4. Faltam ainda alguns dias para as nossas Eleições Europeias. Como o ritmo da política anda a mil, nada se pode concluir. Seja como for, os últimos dias confirmaram algumas tendências, aqui descritas anteriormente. Uma é que o Tânger do Chega é uma nódoa que sujeita o partido a uma humilhação, mesmo que Ventura se meta à estrada. Outra é que Marta Temido mete dó, embora o PS vá bem, segundo as sondagens. Há um efeito positivo de um Pedro Nuno Santos que está a melhorar a imagem. Sebastião Bugalho estabeleceu-se, provando que sempre foi político e não jornalista, até pela forma como perseguiu certas pessoas. Cotrim de Figueiredo está uns furos abaixo do esperado, mas pode recuperar. Foi ao programa do bobo da democracia debater com João Oliveira do PCP. Foi infeliz e até rasca quando insinuou um certo tipo de utilidade para o jornal Avante! que lhe foi oferecido. O candidato comunista é um dinossauro jovem com sentido de humor. Só lhe falta propor o rublo para substituir o euro. Catarina Martins tem mostrado a utilidade do Bloco como agente da mensagem pacifista que convém a Moscovo, com um discurso beato enquanto os ucranianos são massacrados. A criatura do PAN só tem a vantagem de não ser um “casseteiro” como a líder do partido. Paupério, do Livre, saiu melhor que a encomenda. Surpreendeu num primeiro momento e depois foi-se esvaziando. As europeias devem decidir-se entre PS e PSD. Não é pior. Repunha-se a nossa tradição democrática e retiraria parcialmente de cena as tendências extremistas e vocais, da esquerda e da direita.

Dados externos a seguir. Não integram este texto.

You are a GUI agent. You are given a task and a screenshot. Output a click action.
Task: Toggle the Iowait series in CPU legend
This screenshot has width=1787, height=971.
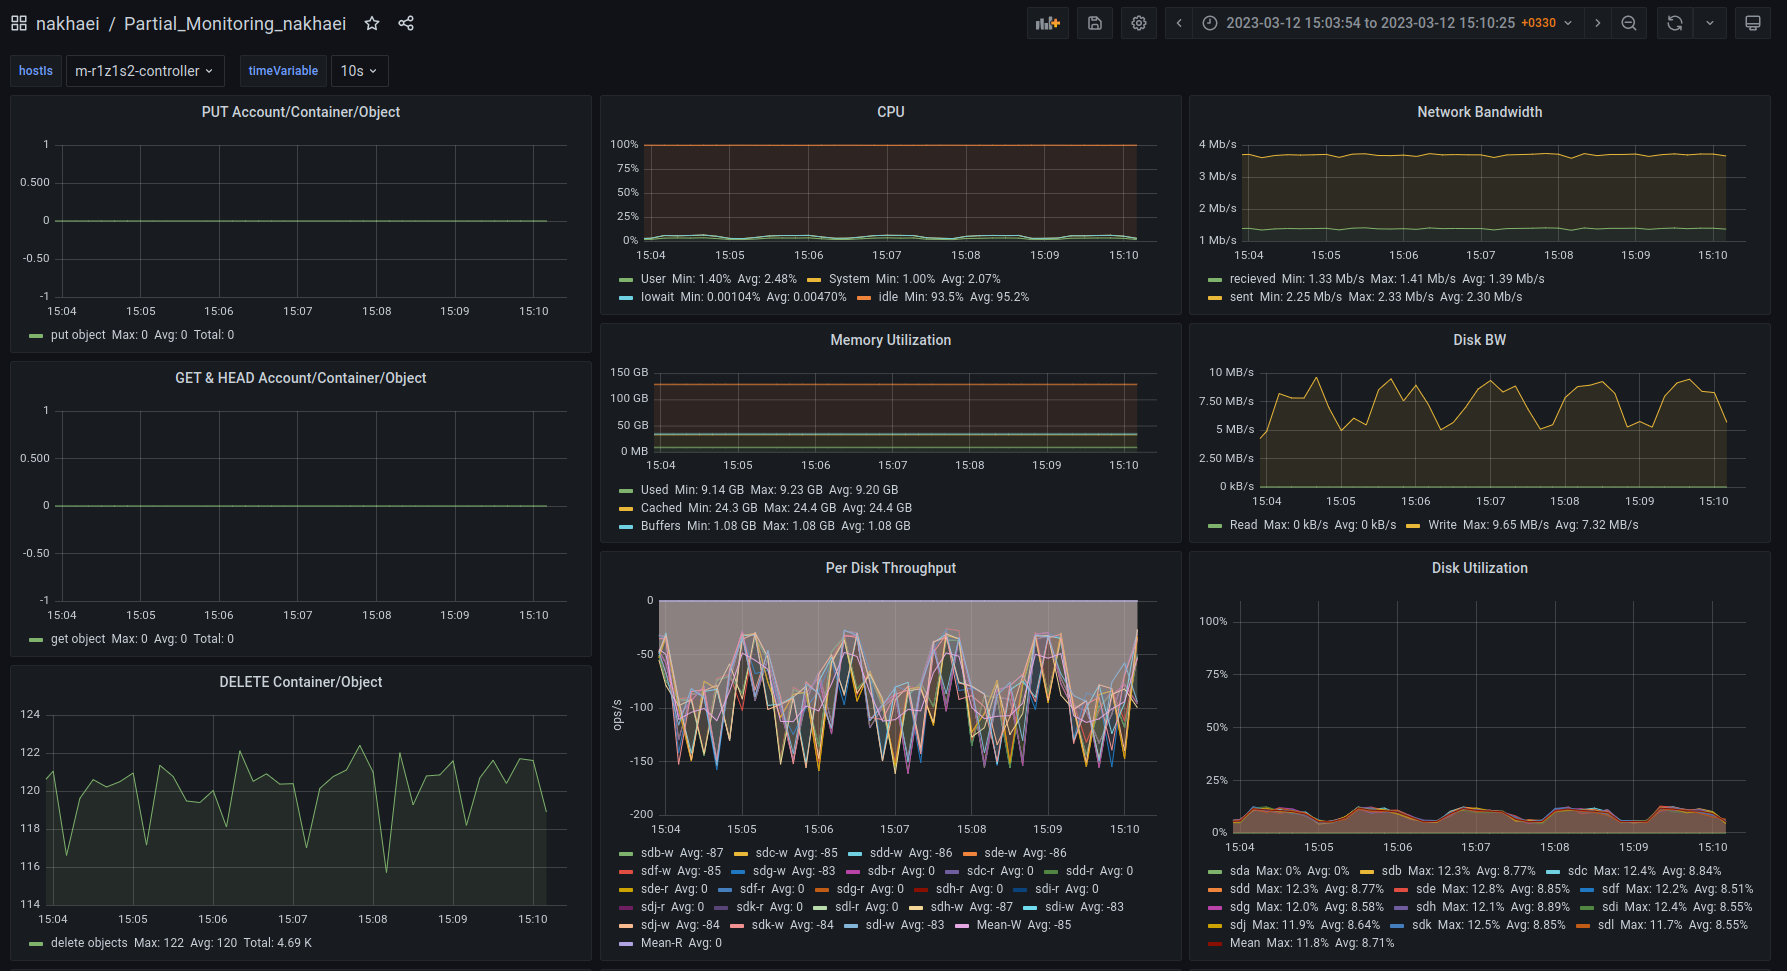(657, 297)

5. É uma evidência que a Rússia está a ganhar algum terreno à Ucrânia na guerra de ocupação ou, pelo menos, a delimitar mais claramente o território ocupado. E também é evidente que, em geral, a Europa está com medo de Moscovo e sem vontade de se pôr ao alto. Faz mal. Se Kiev cair, o mesmo poderá acontecer com parte da Moldávia, com a Geórgia e com a Bósnia e Herzegovina. Já a independência dos Bálticos não deve colocar-se, uma vez que integram a NATO. A Europa da União tem ainda de evitar uma segunda Hungria, rejeitando a integração da Sérvia no seu espaço. Integrá-la seria pôr dentro um Cavalo de Troia. Estranhamente, os europeus parecem mais preocupados com o Médio Oriente do que com o seu território. É óbvio que a carnificina israelita tem de acabar. Mas também é certo que ninguém quer os palestinianos no seu território e que estes querem um Estado sem reconhecer Israel, forçando o impasse. Israel é uma democracia, coisa que não existe em rigorosamente nenhum país muçulmano do Médio Oriente. É notável como um povo que tem 2% da população muçulmana árabe consegue resistir, combater, construir e viver em padrões ocidentais. Há muita gente manipulada que funciona por ódio a Israel, negando esta evidência. Faz barulho, mas é uma minoria. Viu-se na votação do público no festival da Eurovisão. E não venham com teorias da conspiração judia, ao jeito de Tânger Correia.